Sarah Augusta Lewison and Dan S. Wang
“What time is it on the clock of the world?”
This treatise and travelogue follows on an impulse to revisit the outbreak of popular protest in Madison, Wisconsin in February of 2011, when a mass movement was born, one that linked at a key moment to protests in Tahrir Square and prefigured the months-later Occupy Wall Street in New York. When a reactionary state governor threatened labor autonomy, thousands of Wisconsin workers, students, pensioners, and families occupied the state capitol building for sixteen days and nights, and later forced an early election. Encouragement came from supporters all over the country and the world. An Egyptian protester in Tahrir Square acknowledged the Wisconsin workers’ struggle through signs delivered virally; Wisconsin protest singers paid the favor forward by posting video tributes to those in the heat of Spain’s Indignados movement. The horizontal contagion of uprisings across different national and regional contexts in 2011 revealed a sympathetic political imaginary of resistance that could instantly bridge great distances.
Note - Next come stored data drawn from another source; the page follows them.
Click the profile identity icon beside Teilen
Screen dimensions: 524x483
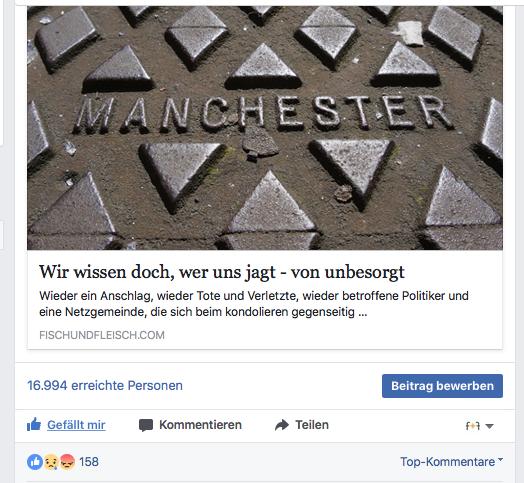pos(473,426)
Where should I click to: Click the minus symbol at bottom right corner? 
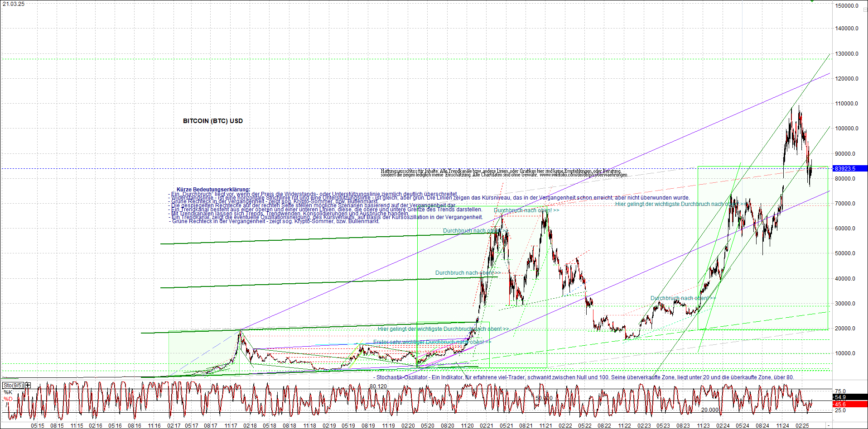829,426
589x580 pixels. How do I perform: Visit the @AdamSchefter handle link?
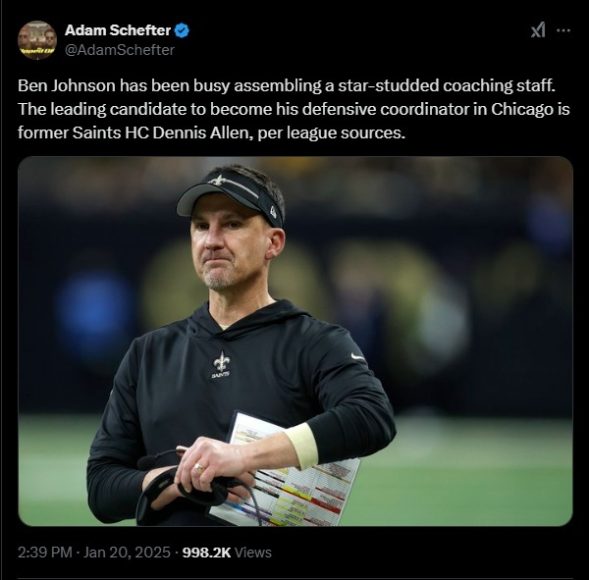click(x=119, y=50)
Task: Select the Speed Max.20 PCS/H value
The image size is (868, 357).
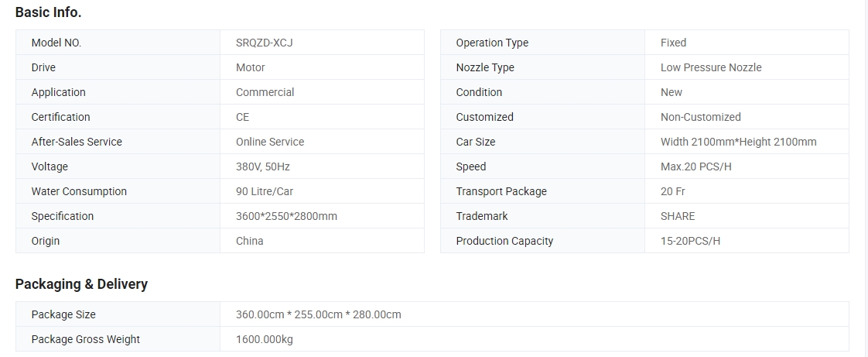Action: 695,166
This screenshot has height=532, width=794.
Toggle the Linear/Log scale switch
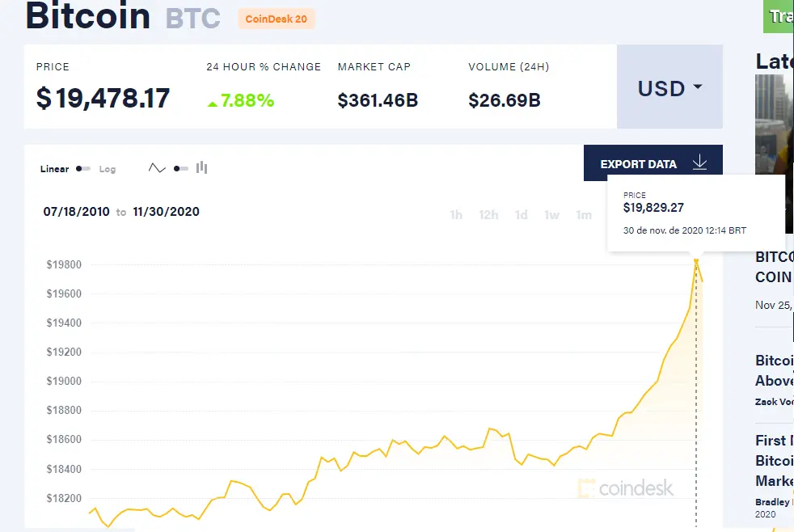(83, 169)
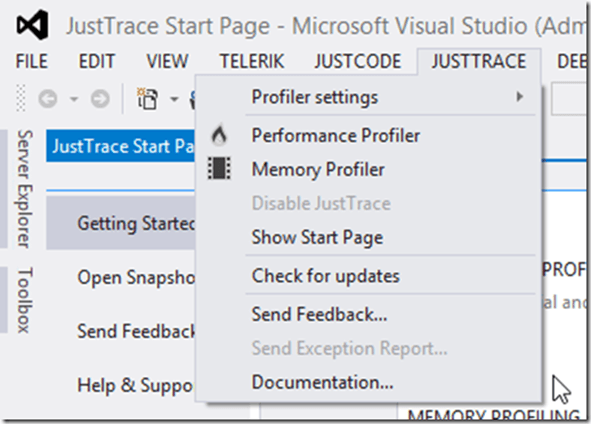
Task: Click the toolbar drag handle grip
Action: [21, 99]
But as the uprisings, occupations, and mass movements projected themselves and were received as spectacularized images, their translocal and transcontextual significance was diluted; either flattened into broad universals about human struggle, or overshadowed by local urgencies. As demonstrations met with repression, the euphoric exchange of transnational support was preempted by the spectacle of heavy policing, leading viewers to experience the unrest as the disciplining of unruly publics. In this essay we look to the rhetorics of recognition between contexts of those connected by but suffering unequally from the predations of neoliberalism in the year 2011. Admitting our own investment in the reciprocal recognition between peoples engaged in different struggles, we mourn that the translocality could not be sustained. But we also understand why. Protest politics based on the mass spectacle model preordains the transnational factor as an easily ignored superficiality.